The Threads that Hold a Community Together
Ilma Paixao: Handeira Linens and Lace, Brazil
Ms. Paixao, a Brazilian-American, returned to her family’s homeland in 2001 to organize a free-trade co-op of traditional lace makers in the remote and impoverished Brazilian state of Pernambuco. Opening an office in the back of the village church, Ms. Paixao began working with local Xukuru artisans who for generations had created delicate, lovely lace clothing, tablecloths, and other linens.
But few if any of these pieces had made it to markets. “These people were creating tablecloths in a place where most could hardly afford a table,” Ms. Paixao says. Today, thanks to lace making, the Xukuru tribespeople’s economy is being transformed.
The free-trade co-op ensures that the lace-makers’ work is not exploited. Before Ms. Paixao arrived, women were making as little as $3 a month doing their craft. Proceeds from sales of the lace have helped to fund food distribution, a seed bank, college education, eyeglasses and other healthcare for the lace makers.
Perhaps most important, the co-op has helped to further land ownership. Before the co-operative was founded, villagers owned less than 5 percent of the local land. Now they’ve purchased most of the land on which they live. Poverty has been reduced, as have political tensions.

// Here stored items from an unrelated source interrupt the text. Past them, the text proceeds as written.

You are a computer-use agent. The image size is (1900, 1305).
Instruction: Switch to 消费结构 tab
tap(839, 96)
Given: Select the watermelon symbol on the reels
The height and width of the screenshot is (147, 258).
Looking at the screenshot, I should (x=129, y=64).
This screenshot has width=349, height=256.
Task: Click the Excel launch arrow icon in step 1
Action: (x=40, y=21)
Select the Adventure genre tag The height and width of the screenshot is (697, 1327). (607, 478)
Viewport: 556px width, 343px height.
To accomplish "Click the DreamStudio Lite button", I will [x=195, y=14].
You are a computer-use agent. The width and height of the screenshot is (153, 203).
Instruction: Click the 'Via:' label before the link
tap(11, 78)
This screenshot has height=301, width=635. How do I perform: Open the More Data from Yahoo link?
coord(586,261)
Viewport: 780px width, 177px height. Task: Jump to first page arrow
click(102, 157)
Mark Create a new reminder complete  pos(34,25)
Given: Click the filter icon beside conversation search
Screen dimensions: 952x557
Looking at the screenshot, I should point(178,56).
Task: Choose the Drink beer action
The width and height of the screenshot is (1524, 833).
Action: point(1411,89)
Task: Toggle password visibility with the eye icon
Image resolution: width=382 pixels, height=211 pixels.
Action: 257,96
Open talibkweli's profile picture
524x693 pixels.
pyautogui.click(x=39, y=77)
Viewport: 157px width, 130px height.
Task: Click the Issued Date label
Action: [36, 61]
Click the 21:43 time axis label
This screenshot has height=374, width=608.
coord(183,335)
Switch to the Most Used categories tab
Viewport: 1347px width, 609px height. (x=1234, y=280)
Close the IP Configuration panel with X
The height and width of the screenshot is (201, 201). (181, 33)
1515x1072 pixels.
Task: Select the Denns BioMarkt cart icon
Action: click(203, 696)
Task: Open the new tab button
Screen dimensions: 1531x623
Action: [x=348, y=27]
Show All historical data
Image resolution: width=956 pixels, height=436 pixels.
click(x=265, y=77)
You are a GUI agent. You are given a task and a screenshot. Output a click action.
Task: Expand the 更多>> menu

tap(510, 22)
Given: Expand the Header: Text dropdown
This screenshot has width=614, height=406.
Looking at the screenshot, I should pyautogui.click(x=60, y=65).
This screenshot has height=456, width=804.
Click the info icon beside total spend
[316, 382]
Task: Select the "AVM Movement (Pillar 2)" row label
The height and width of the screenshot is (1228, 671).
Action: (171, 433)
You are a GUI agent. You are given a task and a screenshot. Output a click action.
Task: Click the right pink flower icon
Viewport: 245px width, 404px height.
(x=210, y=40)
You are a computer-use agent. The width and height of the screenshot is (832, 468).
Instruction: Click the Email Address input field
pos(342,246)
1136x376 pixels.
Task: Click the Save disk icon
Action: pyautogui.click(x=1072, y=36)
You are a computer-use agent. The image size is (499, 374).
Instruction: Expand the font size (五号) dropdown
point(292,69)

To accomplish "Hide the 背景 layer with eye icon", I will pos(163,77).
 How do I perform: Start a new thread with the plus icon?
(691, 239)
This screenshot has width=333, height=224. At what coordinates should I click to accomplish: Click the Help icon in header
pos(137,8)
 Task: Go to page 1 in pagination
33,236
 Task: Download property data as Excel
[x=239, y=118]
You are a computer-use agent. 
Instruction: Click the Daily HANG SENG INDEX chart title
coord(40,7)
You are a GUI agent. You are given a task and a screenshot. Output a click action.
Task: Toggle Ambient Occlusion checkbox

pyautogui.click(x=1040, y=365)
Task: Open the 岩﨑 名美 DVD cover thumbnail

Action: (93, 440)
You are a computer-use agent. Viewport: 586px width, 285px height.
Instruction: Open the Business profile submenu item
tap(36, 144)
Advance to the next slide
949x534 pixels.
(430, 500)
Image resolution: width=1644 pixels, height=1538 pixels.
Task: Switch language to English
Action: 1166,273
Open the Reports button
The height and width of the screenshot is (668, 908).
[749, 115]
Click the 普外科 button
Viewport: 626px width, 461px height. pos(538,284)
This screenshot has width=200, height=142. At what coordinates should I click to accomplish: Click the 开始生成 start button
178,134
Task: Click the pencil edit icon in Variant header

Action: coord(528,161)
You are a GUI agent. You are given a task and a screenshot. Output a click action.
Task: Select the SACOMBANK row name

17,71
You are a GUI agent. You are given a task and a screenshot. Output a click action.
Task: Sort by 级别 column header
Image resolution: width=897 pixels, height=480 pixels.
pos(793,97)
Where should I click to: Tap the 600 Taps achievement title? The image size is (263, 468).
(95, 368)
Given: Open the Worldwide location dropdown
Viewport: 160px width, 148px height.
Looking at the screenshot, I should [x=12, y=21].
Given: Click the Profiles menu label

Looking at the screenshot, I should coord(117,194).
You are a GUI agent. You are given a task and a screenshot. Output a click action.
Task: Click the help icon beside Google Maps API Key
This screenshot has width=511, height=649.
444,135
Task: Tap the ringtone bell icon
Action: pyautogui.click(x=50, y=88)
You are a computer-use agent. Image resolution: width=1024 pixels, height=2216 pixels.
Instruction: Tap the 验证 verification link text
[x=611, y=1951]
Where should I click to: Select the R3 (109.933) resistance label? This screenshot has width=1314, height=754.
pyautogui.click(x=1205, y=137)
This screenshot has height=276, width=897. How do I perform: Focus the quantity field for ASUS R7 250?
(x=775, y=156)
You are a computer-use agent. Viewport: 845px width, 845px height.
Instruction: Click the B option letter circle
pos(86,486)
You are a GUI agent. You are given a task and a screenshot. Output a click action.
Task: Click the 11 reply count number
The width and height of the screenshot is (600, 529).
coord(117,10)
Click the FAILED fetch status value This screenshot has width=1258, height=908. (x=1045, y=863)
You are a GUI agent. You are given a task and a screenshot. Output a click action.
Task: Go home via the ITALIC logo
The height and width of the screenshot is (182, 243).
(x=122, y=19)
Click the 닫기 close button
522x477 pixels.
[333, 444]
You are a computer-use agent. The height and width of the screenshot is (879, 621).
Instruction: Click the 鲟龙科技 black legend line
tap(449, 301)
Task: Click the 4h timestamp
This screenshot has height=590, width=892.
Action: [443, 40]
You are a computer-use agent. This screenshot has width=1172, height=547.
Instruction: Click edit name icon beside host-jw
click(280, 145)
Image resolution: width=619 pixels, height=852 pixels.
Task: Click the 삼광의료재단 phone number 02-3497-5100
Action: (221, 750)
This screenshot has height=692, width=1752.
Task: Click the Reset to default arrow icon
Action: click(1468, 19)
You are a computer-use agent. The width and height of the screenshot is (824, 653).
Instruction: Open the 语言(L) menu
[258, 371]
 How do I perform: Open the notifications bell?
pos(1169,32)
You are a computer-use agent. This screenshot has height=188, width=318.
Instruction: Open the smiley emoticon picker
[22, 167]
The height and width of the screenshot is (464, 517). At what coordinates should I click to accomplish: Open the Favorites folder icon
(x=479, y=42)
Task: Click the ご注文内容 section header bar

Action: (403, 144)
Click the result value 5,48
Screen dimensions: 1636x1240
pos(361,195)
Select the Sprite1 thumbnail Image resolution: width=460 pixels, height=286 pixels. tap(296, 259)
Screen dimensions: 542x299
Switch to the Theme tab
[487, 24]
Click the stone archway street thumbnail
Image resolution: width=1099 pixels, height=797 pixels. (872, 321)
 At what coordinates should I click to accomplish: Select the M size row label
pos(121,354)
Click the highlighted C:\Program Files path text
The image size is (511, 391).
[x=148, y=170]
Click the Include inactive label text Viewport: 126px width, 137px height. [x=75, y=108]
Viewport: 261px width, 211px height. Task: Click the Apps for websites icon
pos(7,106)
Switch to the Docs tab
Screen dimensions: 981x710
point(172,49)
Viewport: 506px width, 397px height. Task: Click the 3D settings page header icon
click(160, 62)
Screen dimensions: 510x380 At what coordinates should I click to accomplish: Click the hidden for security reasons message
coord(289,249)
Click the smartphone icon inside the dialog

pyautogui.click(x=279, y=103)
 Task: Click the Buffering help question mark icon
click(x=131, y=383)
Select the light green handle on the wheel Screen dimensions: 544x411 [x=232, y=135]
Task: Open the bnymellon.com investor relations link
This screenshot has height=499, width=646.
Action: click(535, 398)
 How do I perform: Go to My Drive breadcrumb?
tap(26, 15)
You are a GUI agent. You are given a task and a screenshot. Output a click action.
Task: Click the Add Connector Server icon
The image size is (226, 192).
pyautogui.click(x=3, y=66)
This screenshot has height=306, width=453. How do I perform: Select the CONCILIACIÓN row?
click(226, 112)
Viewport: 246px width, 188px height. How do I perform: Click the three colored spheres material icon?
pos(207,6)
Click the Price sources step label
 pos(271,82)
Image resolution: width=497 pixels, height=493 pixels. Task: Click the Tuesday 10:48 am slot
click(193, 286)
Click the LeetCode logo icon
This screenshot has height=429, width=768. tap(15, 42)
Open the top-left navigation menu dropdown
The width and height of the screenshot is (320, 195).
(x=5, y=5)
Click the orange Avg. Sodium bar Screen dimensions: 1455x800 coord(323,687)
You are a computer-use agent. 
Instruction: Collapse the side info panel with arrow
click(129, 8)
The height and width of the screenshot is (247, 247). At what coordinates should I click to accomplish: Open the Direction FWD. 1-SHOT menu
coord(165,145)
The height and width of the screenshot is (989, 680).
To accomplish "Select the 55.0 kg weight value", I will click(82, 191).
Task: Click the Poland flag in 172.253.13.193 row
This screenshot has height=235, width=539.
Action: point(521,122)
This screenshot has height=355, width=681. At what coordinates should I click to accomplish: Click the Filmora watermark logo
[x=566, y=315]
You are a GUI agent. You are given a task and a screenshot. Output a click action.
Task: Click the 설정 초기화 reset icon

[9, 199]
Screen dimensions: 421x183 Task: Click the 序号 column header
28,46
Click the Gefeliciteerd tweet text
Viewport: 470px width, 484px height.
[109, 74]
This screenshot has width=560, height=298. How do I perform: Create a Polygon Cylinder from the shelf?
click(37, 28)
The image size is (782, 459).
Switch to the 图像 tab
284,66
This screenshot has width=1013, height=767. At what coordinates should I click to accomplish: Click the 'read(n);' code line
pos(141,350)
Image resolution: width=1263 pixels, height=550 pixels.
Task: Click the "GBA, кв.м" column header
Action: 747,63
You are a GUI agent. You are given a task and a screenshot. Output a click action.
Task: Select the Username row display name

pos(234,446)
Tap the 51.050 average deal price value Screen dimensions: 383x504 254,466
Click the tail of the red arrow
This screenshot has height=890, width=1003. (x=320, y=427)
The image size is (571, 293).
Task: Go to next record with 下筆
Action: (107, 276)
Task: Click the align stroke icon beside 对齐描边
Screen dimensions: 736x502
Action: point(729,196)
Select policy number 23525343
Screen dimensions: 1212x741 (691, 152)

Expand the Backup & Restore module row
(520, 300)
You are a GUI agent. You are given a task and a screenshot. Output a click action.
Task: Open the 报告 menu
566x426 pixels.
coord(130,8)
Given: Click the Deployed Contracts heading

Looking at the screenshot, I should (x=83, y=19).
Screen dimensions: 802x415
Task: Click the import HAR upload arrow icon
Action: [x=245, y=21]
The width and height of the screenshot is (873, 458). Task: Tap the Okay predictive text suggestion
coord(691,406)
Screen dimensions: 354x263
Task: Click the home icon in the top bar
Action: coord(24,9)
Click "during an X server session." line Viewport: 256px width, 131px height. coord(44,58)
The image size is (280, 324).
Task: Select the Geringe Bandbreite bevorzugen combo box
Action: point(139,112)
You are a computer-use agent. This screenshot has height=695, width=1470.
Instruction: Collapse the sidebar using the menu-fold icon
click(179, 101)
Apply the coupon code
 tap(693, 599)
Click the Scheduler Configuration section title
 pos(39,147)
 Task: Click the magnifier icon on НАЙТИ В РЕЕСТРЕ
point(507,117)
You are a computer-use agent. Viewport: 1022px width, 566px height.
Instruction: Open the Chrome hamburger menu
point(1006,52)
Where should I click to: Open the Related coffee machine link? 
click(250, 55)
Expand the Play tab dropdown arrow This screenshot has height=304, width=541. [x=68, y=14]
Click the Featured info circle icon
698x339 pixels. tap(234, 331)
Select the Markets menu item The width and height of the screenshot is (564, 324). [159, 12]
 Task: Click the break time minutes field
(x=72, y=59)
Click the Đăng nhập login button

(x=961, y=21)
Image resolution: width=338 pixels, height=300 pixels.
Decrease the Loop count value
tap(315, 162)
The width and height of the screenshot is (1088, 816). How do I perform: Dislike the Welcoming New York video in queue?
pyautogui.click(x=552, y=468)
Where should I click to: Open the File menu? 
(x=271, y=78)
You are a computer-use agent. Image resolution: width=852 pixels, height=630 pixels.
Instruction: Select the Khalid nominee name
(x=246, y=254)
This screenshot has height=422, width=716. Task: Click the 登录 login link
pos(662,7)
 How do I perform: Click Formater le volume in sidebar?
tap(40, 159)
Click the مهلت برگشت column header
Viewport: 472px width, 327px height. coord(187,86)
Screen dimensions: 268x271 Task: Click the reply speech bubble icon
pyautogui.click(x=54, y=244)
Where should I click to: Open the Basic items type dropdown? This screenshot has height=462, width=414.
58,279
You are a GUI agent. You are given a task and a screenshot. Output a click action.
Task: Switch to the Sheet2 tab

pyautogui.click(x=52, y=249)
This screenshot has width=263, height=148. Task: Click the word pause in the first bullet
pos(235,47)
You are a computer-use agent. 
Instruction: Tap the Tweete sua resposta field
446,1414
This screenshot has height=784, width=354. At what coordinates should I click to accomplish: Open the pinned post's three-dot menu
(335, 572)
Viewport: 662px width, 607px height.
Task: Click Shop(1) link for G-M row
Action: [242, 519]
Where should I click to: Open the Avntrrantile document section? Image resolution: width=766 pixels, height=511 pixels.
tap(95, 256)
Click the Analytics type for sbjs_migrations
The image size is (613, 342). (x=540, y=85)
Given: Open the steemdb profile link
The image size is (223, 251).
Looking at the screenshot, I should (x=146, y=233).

The lace, says a local tribal chieftain, has been “a weapon for peace.” In recognition of the far-reaching impacts of the co-op, the Massachusetts Institute of Technology awarded Paixao a fellowship in 2006, and this year will increase its investment substantially, funding a study of the co-op’s methods and sending interns to Peru. When she is not in Brazil helping the Xukuru, Paixao lives in Farmington, Massachusetts.
The Art:
Traditional Xukuru lace is hand-made, in intricate patterns taught by one generation to the next. The lace can be used to create entire garments and heirloom tablecloths and is also used as a decorative accent on dresses and linens.
This lace-making tradition was inherited from European ancestors, and later incorporated influences from the net-making skills and sea imagery favored by fishermen’s wives from the coast.